╭─ Input rows

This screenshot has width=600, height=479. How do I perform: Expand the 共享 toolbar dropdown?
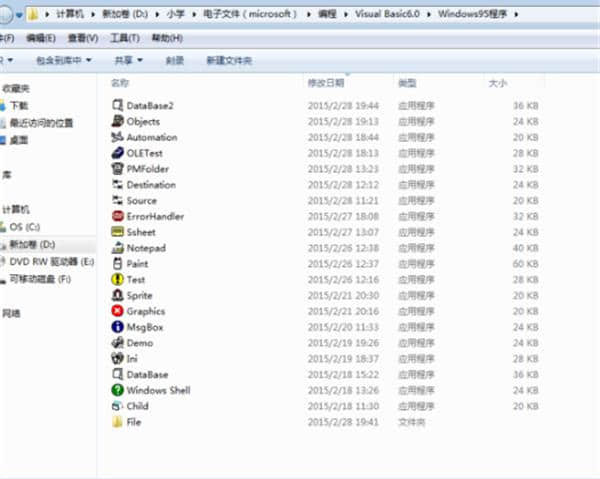click(126, 61)
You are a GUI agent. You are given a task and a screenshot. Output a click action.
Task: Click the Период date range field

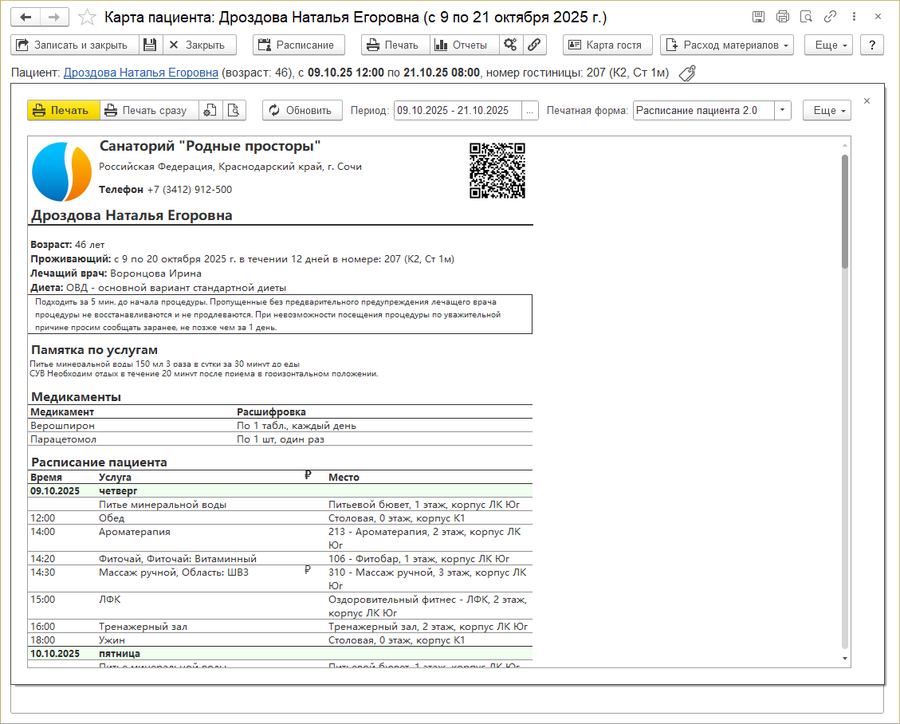[456, 110]
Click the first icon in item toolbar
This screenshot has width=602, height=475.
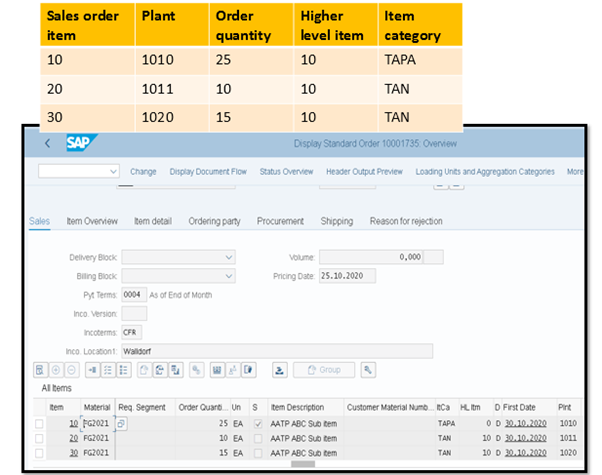click(41, 370)
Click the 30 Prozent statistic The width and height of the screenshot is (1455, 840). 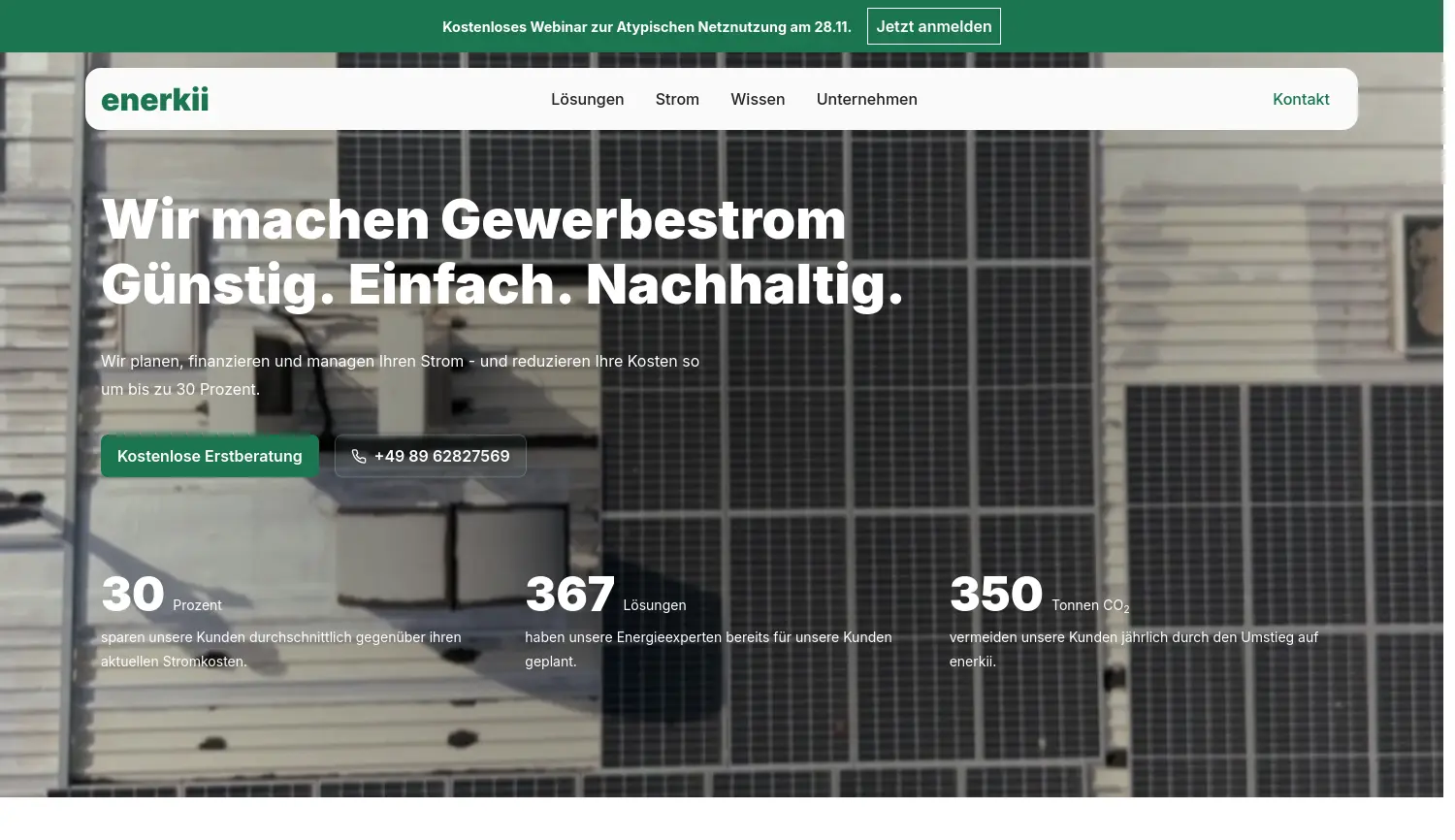(x=161, y=594)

╰─

_Work to be completed_
Extract every line above that contains the word "This".

_Result_
This screenshot has width=600, height=479. How do I perform: Expand the 共享 toolbar dropdown?
This screenshot has width=602, height=475.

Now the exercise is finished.